All my coworkers and managers at my job get along well together. We have a really small staff and we all seem to enjoy each other’s company. We have good conversations and I love that when I go to work I can be excited to work with people I can also call my friends. I think I have more friends at this point in my life than I’ve ever really had previously. I have coworker friends and long distance friends and friends at church too. I’m so blessed to have all these people in my life!
Something that happens though, when you do talk to a good number of people on a semi-regular basis, is that you forget who you told what. Or maybe it’s just me that happens to. I forget who I talked to about some things. I can’t count the number of times I’ve started discussing something and I suddenly stop and look at my friend and ask, “Did we talk about this before?” and waaaaayyyyy too often they say yes. Then we laugh about it and lapse into silence unless I have some kind of update on whatever it was.
Obviously, I don’t have my life together enough to mentally keep track of what I tell people. There’s always so much to say to everyone in my life. I care about a lot of people and I want them to take part in my life. I want to have meaningful conversations about current events or drama or about pop culture. So often, I end up talking about the same things and telling the same stories to the same person. But on the flip side, sometimes a semi-major event in my life never even reaches a person I consider very close to me because I tell someone else and then think I told them already. Then sometimes the same friend listens to me tell the same story a hundred times without me realizing I’d told them it 99 times before.

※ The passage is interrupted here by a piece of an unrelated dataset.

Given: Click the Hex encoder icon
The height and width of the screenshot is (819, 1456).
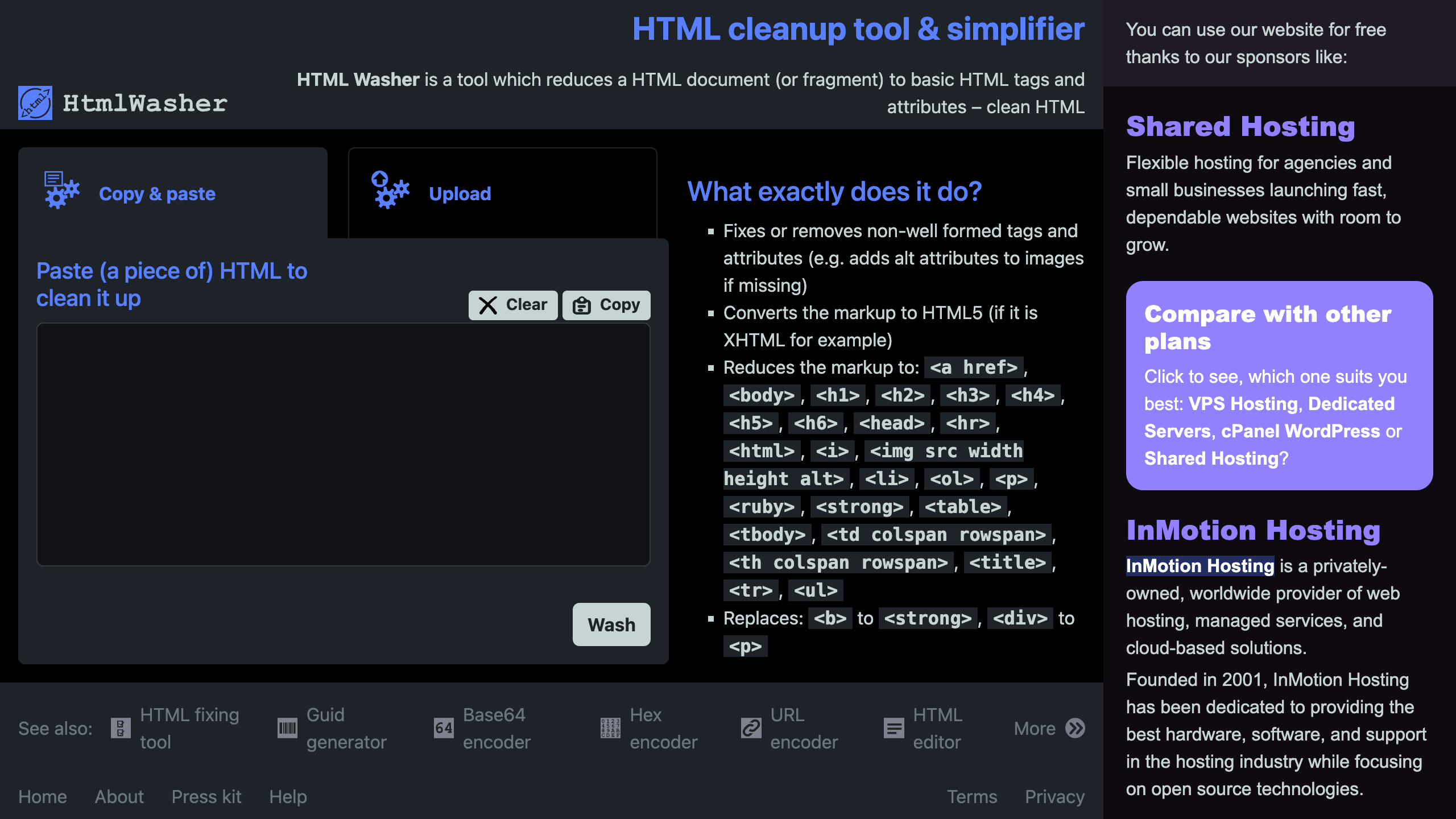Looking at the screenshot, I should (610, 728).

Personally, I don’t get frustrated hearing the same story over again from my friends. If I recognize it early enough on I often try to mention, “Yeah, you told me about this” because I appreciate when others do that for me. I actually get much more frustrated with myself for doing it than others doing it to me. I think it’s just me being me. I don’t like endlessly repeating myself. One of my friends told me she really doesn’t mind hearing the same stories over again, which is very gracious of her! But then again, I just said I don’t mind hearing the same stories from others, because I don’t. I only mind that trait in myself.
I don’t know if my memory is just the worst or if I just get excited to tell my friends things that I mentally gloss over who I talked to before. If I’m looking for advice I think I remember better who I talked to. Because they give a lot more input. But if it’s just a story or an update about something in my life then my brain must go straight into autopilot.

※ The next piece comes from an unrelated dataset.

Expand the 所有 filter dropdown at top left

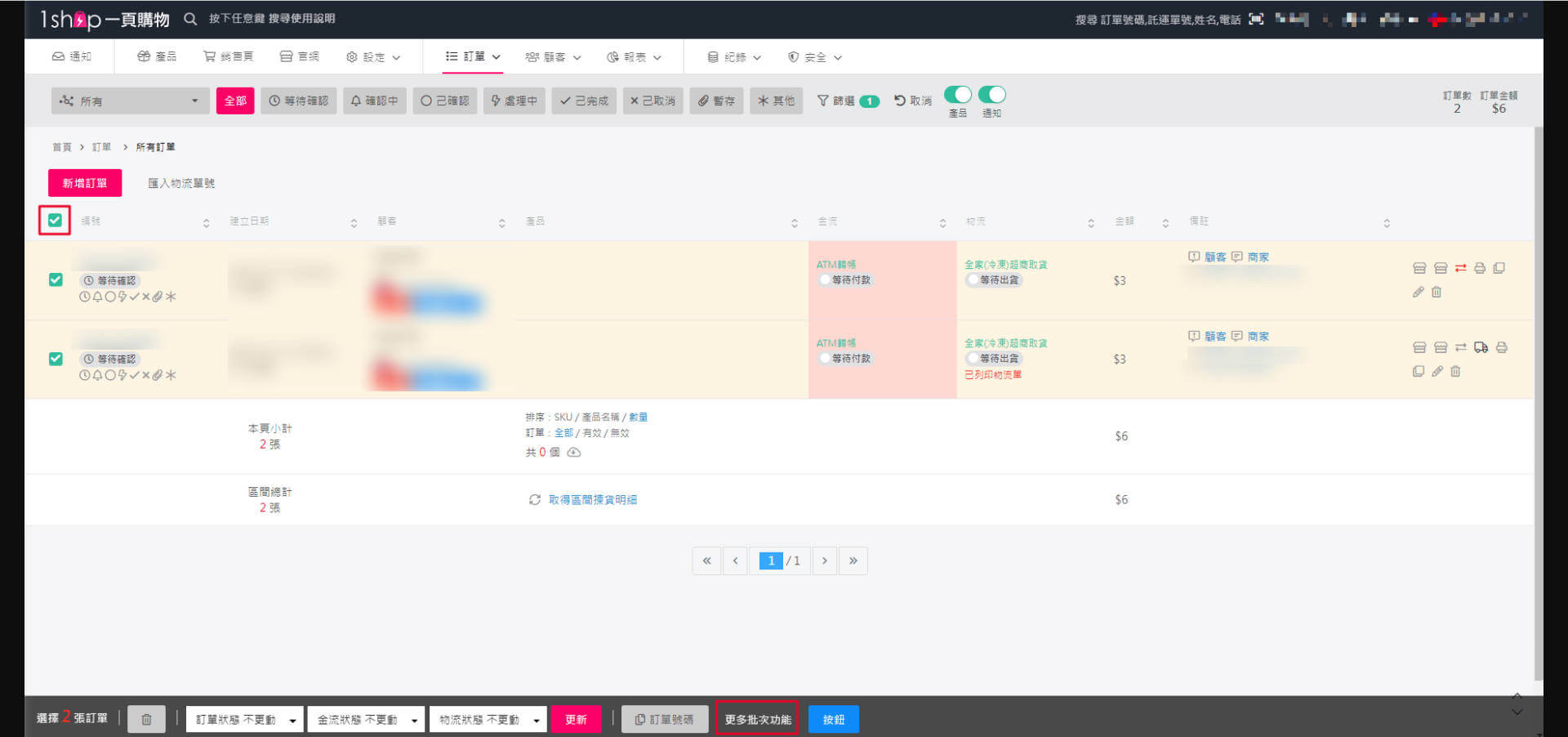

Does anyone else do this? I remember telling the story multiple times but not who I told. I get flustered when my friend tells me I told her already because then I think back and can’t figure out who I did tell. Maybe that’s the more frustrating thing for me. Not so much that I’m repeating information but that I become so unsure about how many people have the information. Or maybe it’s just that it makes me acutely aware of how bad my memory is and I wonder if it’s possible to work on that or if I’m simply doomed to never figure out my life… I’ll have to look that up later, if I remember.